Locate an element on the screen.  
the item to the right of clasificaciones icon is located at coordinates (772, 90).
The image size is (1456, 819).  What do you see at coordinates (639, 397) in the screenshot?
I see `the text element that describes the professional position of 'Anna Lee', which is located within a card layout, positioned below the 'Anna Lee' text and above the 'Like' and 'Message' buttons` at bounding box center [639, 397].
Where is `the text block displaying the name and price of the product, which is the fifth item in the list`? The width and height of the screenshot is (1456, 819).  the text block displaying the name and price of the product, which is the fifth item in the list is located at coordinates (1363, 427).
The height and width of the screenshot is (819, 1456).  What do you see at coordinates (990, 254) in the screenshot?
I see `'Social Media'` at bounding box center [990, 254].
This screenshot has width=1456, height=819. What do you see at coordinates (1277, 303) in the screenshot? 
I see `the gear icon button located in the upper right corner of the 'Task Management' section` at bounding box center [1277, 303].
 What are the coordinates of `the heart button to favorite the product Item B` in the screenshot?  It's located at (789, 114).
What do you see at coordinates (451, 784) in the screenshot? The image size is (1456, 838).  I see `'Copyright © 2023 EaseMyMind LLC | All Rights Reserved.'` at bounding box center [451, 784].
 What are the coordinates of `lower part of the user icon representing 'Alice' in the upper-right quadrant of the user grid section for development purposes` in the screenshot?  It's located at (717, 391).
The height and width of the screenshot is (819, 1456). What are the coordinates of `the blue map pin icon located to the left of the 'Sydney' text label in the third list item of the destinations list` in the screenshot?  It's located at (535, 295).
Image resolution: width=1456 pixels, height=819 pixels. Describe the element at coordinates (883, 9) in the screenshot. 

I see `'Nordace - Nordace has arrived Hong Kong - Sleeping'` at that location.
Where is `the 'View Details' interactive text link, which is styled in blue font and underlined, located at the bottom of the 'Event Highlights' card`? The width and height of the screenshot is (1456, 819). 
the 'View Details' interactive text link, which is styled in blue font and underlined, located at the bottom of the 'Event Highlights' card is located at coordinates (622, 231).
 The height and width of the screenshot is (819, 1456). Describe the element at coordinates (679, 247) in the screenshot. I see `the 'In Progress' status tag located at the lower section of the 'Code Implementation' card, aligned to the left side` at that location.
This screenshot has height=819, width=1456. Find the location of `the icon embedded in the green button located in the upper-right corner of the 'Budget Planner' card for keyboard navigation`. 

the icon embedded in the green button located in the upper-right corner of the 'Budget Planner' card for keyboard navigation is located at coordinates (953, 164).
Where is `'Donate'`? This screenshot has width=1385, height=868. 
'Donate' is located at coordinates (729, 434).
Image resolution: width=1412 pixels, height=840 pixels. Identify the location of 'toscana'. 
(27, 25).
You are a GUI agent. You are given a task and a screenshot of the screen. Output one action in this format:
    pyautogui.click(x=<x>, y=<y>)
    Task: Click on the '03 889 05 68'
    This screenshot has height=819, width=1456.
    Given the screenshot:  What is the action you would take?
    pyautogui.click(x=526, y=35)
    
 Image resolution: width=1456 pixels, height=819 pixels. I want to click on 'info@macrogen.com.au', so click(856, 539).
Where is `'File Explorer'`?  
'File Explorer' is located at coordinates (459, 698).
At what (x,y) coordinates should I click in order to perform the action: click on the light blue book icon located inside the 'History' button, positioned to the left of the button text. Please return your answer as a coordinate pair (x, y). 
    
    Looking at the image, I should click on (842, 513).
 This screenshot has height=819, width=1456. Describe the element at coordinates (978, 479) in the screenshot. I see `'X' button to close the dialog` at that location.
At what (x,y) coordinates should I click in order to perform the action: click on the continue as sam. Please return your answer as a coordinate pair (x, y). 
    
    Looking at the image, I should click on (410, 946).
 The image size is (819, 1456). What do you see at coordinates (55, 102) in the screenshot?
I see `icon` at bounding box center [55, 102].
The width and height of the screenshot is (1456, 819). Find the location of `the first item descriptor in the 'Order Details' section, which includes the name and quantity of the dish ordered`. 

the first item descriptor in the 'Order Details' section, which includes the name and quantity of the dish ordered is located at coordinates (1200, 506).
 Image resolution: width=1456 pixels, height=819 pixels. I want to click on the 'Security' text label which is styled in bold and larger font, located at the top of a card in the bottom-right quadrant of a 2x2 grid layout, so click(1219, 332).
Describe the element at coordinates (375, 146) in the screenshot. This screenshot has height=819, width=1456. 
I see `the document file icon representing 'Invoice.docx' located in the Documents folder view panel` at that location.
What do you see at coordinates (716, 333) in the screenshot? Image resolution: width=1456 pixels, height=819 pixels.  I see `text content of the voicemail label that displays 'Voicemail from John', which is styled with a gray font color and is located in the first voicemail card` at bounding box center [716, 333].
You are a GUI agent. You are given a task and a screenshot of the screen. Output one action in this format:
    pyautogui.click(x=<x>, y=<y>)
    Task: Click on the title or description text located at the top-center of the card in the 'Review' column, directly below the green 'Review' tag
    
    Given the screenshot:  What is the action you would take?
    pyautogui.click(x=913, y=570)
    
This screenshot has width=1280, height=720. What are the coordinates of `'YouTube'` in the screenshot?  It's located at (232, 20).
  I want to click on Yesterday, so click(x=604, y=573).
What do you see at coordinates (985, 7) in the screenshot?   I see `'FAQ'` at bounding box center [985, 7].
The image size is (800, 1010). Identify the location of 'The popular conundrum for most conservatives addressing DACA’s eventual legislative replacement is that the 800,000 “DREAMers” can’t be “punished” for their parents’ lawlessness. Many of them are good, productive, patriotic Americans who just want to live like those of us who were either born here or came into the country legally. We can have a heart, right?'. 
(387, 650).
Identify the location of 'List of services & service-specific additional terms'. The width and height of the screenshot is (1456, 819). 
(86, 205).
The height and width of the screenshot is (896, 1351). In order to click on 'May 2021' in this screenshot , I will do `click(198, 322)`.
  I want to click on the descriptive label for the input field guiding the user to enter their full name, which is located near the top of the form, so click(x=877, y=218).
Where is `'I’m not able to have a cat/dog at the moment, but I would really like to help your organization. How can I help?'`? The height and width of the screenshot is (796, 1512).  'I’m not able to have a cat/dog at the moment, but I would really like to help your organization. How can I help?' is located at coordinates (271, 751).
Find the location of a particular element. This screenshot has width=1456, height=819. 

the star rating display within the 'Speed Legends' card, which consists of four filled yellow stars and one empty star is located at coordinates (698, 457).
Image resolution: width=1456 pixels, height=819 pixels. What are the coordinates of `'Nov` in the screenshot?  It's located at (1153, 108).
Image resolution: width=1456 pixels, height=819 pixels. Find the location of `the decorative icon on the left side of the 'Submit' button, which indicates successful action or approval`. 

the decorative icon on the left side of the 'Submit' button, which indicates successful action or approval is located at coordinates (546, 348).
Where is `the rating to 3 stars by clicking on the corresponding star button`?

● ● ● ●

--- Task ---
Find each line in the rows above that contains the string "interactive", treating uppercase and lowercase as different, and copy every such line in full.

--- The result ---
Where is `the 'View Details' interactive text link, which is styled in blue font and underlined, located at the bottom of the 'Event Highlights' card`? The width and height of the screenshot is (1456, 819). 
the 'View Details' interactive text link, which is styled in blue font and underlined, located at the bottom of the 'Event Highlights' card is located at coordinates (622, 231).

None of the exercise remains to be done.